# Itching fish



## harveya (Aug 12, 2011)

Hi guys

My 44gal has been running for about 3months or so. It is reasonably heavily planted. Ammonia is 0, ph is 6.8 and nitrates seem to hover around 10. All fish appear healthy and happy in the community tank but....

Fish in the tank are: 10 Neon Tetra, 4 Cory, 3 Zebra Loach, 2 Bolivian ram, 1 Kribnesis and 1 sp. Pleco.

Over the last few weeks I notice the odd Cory and zebra loach sort of scrub themselves on the sand substrate. Defiantly no sign of ich or valvet...yet. I thought I saw a white spot on the krib so I bumped up the temp to 80deg. Turned out to be a color spot on her tail, it turned orange and color matched her markings. So why would I see this occasional scrub or itch?? Is there reason to be concerned?? Maybe the temp should be lowered as I have no concern of ich? I have never added salt as the Cory and loach are scale less.

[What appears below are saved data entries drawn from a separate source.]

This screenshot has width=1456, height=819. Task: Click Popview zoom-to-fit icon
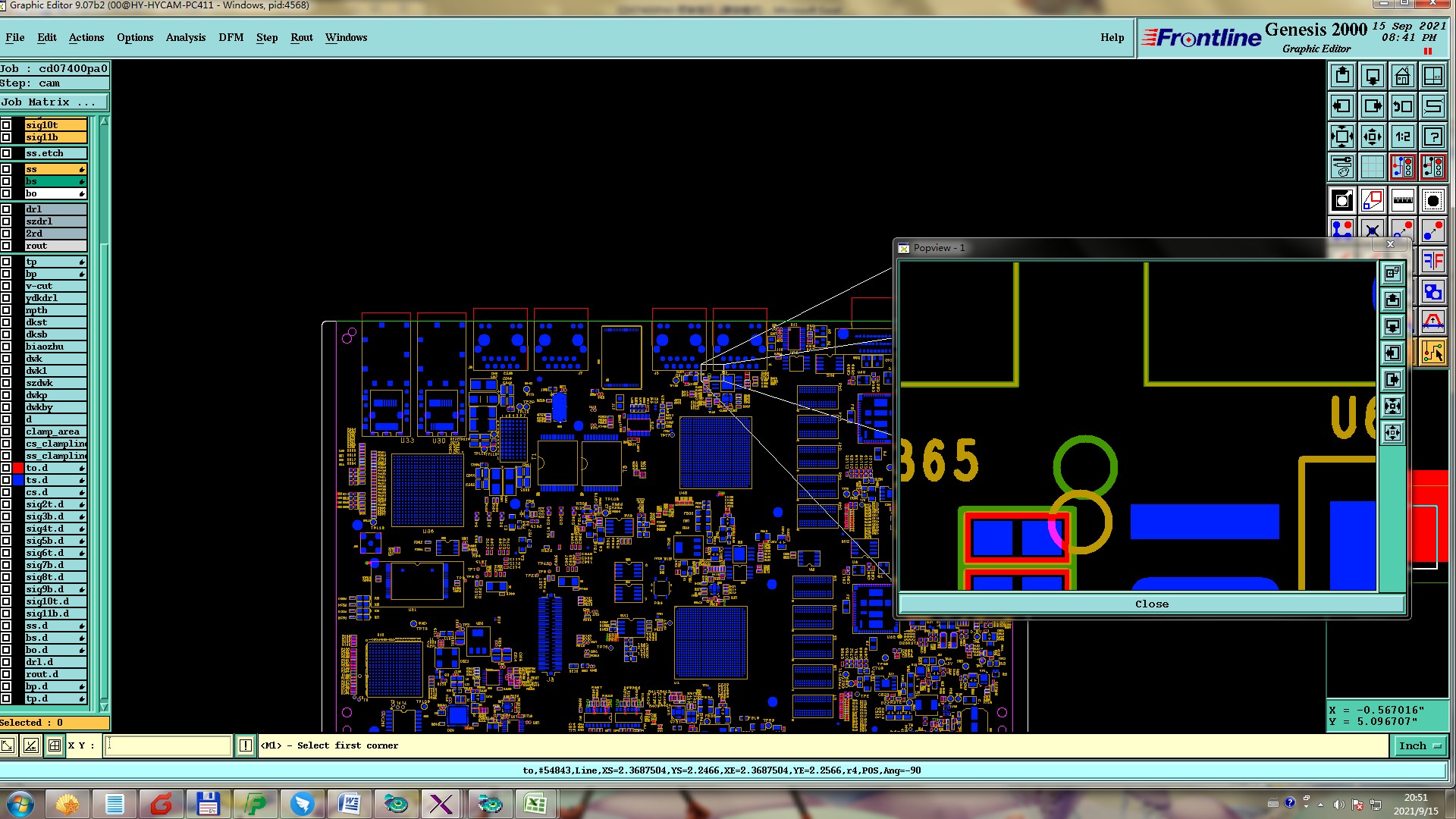point(1392,406)
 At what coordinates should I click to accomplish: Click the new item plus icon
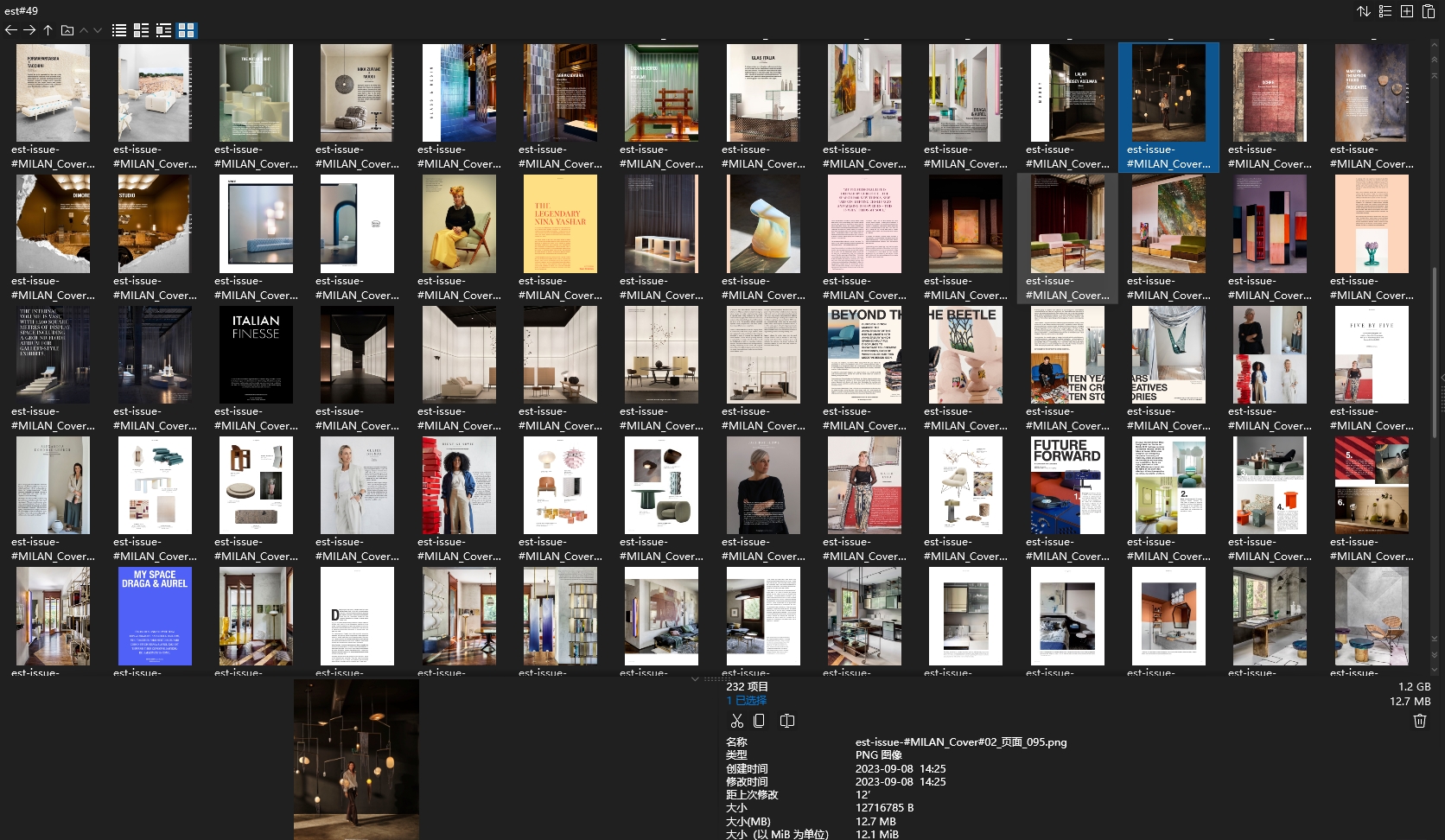click(x=1407, y=11)
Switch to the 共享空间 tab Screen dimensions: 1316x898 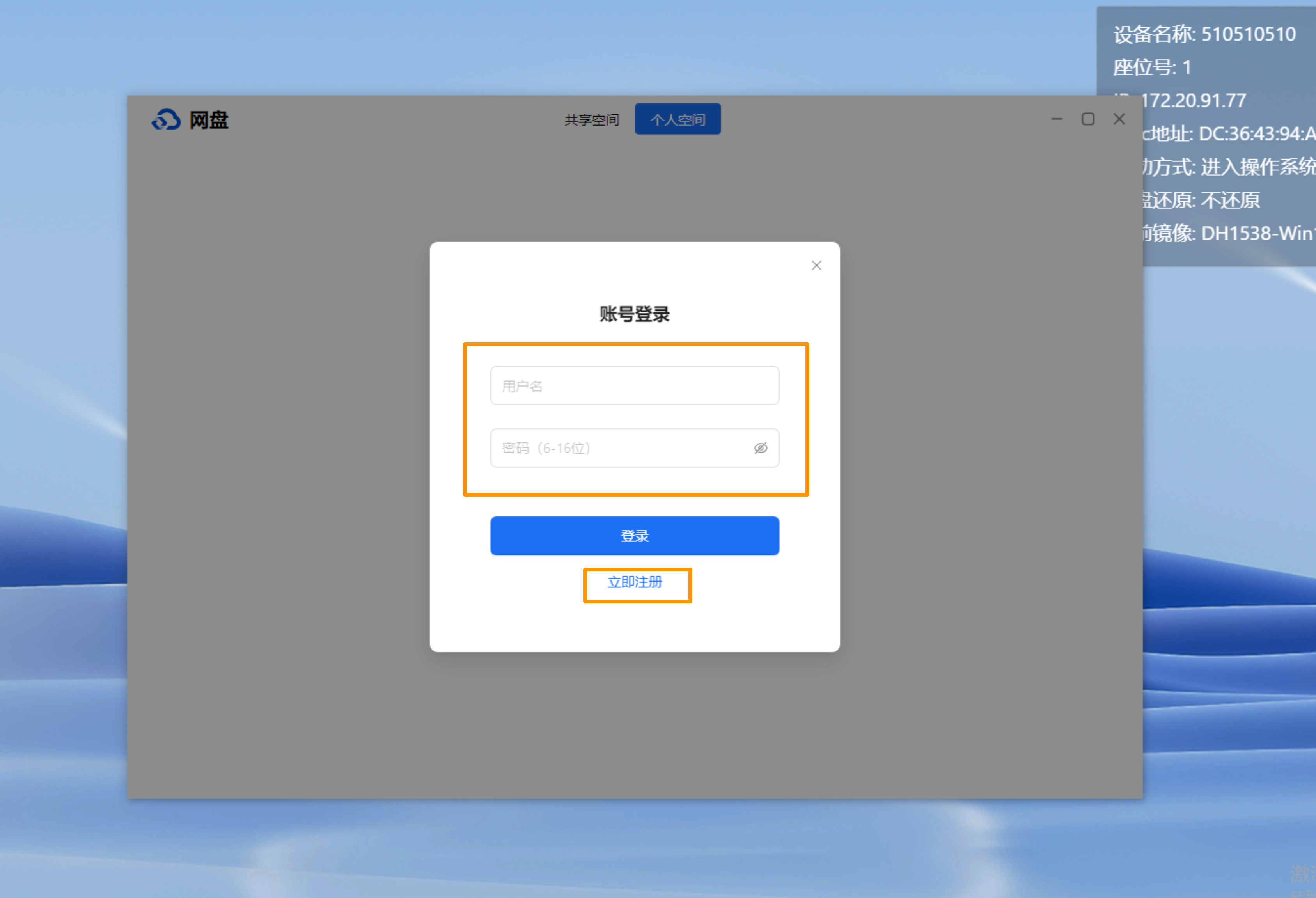pyautogui.click(x=591, y=119)
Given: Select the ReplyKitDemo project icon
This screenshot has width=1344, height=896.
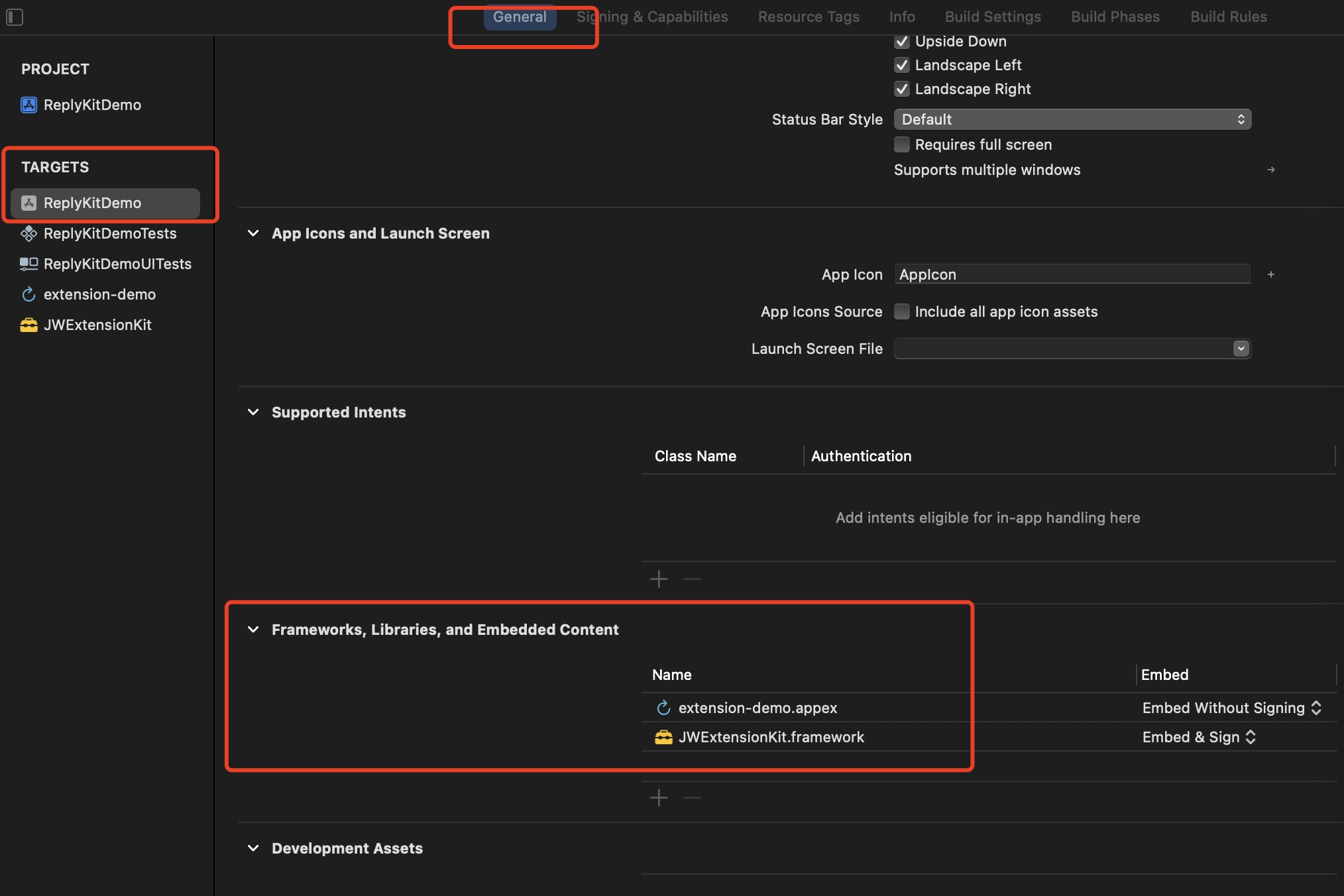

I hope I have no problems arising, water params have always been good, I have never lost a fish (accept a transport issue of 1) and have been diligent in just about every aspect of fish keeping.


----------



## jrman83 (Jul 9, 2010)

If it doesn't occur very often, I'd leave it. Chances are water changes will take care of the problem. If it gets worse or more regular, go to Petsmart or Petco and get a product called Parasite Clear (tank buddies), made by Tetra. Throw some tabs in and it will take care of it. It doesn't work on ich, so make sure it isn't that.


----------



## harveya (Aug 12, 2011)

Thanks Ben, I do spend alot of time looking at the tank and it's inhabitants. I have only seen this happen a couple of times. What do you think it could be?? I have never been one to add chemicals to the tank, but I admire your experience and trust your advise. Still, I will wait and see what happens.


----------



## jrman83 (Jul 9, 2010)

There are some external parasites that can affect fish that will show no visible signs other than the fish acting weird and flashing. I have only seen it in one or two of my fish, one case so bad I thought the fish had lost his mind, threw them in a separate tank and one treatment of the parasite clear and they never did it again. I don't like chems or meds either, but a lot of fish owners will wait too long to act on something to the point the fish is suffering, me included in the past, and meds are very quick to throw in a tank and the problem is gone and the fish acts if nothing ever happened. I would rather act at first sign.


----------



## holly12 (Apr 21, 2011)

My female gouramis (before the male killed them all) used to randomly itch themselves on branches of wood. The male does sometimes too.... he's been here 3 weeks and so far he's fine. I guess fish get itchy like we do.


----------



## jrman83 (Jul 9, 2010)

holly12 said:


> My female gouramis (before the male killed them all) used to randomly itch themselves on branches of wood. The male does sometimes too.... he's been here 3 weeks and so far he's fine. I guess fish get itchy like we do.


Your male killed all your females? So much for no aggression toward females.... Maybe it would be better to just have one female. My male has killed 3 others also - males.


----------



## holly12 (Apr 21, 2011)

Well... once he killed the first 2 females, he only had 1 female left... and he still wasn't happy.

Although.... now that he's gone through them all, he rarely comes out of hiding... in fact, I haven't seen him all day! Weeeeird!


----------



## holly12 (Apr 21, 2011)

Turns out I didn't see him for 2 days because he had a swim bladder problem. He died... poor, poor abusive Bruce....


----------